Op-ed views and opinions expressed are solely those of the author.
Brandon Campbell was accused in the shooting death of Randy Moore, the father of three young children, on April 9, 2020 in St. Louis. The case against Campbell was dismissed after prosecutors failed to appear three times for scheduled hearings. The assistant prosecutor assigned to the case didn’t know she was assigned. She was on maternity leave and was not expected to respond to anything for about three months. The office of St. Louis prosecutor Kim Gardner failed in its duty, said Circuit Judge Jason Sengheiser. “Why aren’t they doing their job?” asked the sister of the murder victim. Good question.
“In a case like this where the Circuit Attorney’s Office has essentially abandoned its duty to prosecute those it charges with crimes,” Judge Sengheiser said, “the court must impartially enforce the law and any resultant threat to public safety is the responsibility of the Circuit Attorney’s Office.”
The number of cases that have been dismissed during Gardner’s tenure as prosecutor is growing—33% of felony cases filed in St. Louis city’s circuit court get dismissed. Gardner was in the news for her prosecution of a St. Louis couple, the McCloskeys, whose sole offense was that they tried to defend themselves against a hostile mob that threatened to kill them. Gardner was eager to do her job in that travesty of justice, but not in a capital murder case.
The Campbell case is by no means unusual. The intention of many local law enforcement officials is to protect criminals at the expense of victims. We have evidence of violent crimes that are not prosecuted and violent criminals who are released from prison under the guise of COVID. In addition to murders that are never solved, there is a marked increase in the number of cases around the country where accused killers are simply released.
In a series of sensational Baltimore murder trials, the suspects walked out of court free men. Defendant Kenneth Davis joined a long list of acquitted Baltimore murder suspects after defense attorneys argued that police blunders raised doubts about their client’s guilt. “I hope that you don’t think this is something you have gotten away with,” said the frustrated judge to Mr. Davis. Sorry judge, Davis got away with it. “So many homicide cases are now lost in court,” the Baltimore Sun reported, “that the odds of getting away with murder in Baltimore are stacked decisively in favor of the killer.”

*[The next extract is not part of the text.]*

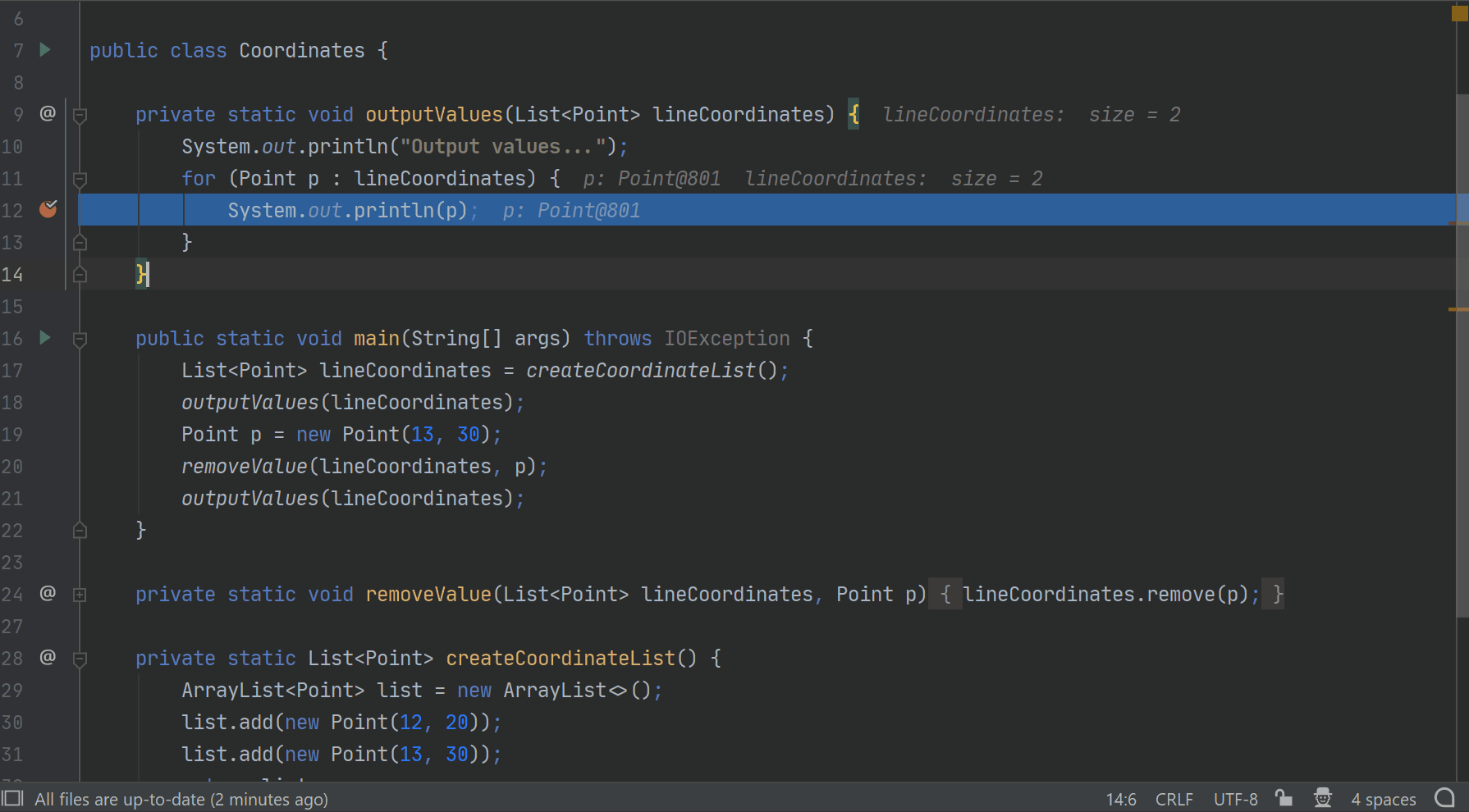1469x812 pixels.
Task: Run the main method using green gutter arrow
Action: click(x=44, y=338)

An accused killer in Florida was mistakenly freed from jail after the Broward Clerk of Courts did not produce a routine document telling the jail to keep him there. Eric Vail, accused of spraying a man’s car with an AR-15-style rifle, remained on the loose after he walked out of the jail. According to the South Florida Sun Sentinel, authorities have no idea where he is.
The suspect in a slaying was mistakenly set free in downtown Los Angeles. Steven Manzo was charged with fatally shooting 24-year-old Salvador Corrales. Manzo was inadvertently released from custody before a trial even started. According to ktla.com, it’s still unclear exactly how the mistake was made and why Manzo was able to walk free from jail.
Many suspects freed under new bail reforms are going on to commit major crimes. Darrius Sutton, A Brooklyn gang member, was set free without bail the same day of his arrest for attempted murder. Sutton participated in at least three drive-by shootings after he was freed. The New York Daily News reported that during the first two months of the year, 482 people charged with a felony in New York City were released without bail only to be rearrested for new crimes 846 times.
Rep. Tom Cotton, writing in National Review, described another serious problem plaguing the US justice system. “Radical left-wing lawyers, many supported by billionaire George Soros, have become district attorneys and state’s attorneys in many major American cities. These so-called Soros prosecutors have betrayed the public trust,” said Cotton, “and made our communities less safe. Instead of fighting crime, they are abetting it.”
These “progressive” prosecutors are gaining a reputation for coddling violent, career criminals, “often agreeing to sweetheart deals and routinely circumventing three-strikes laws.” In San Francisco, D.A. Chesa Boudin made a deal with Troy McAlister, who was facing a life sentence for a long and violent series of crimes. McAlister was released and went on to commit a new series of crimes leading to three separate arrests. “Boudin refused to charge him each time,” said Cotton.
When Philadelphia D.A. Larry Krasner reduced the city’s prison population by 30 percent through aggressive criminal leniency policies, murder skyrocketed over 40 percent, reaching the highest level in three decades. In Los Angeles, D.A. George Gascon announced his aversion to prosecuting criminal activity. Gascon will not enforce laws pertaining to trespassing, resisting arrest, and driving under the influence. “Hey criminals,” remarked Bill O’Reilly, “this is the best thing that’s ever happened to you.”
“On the rare occasions when criminals go to trial in jurisdictions with Soros prosecutors,” said Cotton, “they might as well have two advocates in the room, while the public and the victims have none. These renegade lawyers have turned the criminal justice system into the criminal’s justice system.”
No wonder our citizens have no confidence in the law. “If you murder someone in America,” according to vox.com, “there’s a nearly 40 percent chance you’ll get away with it.” Under Biden/Harris, the situation is likely to get a lot worse.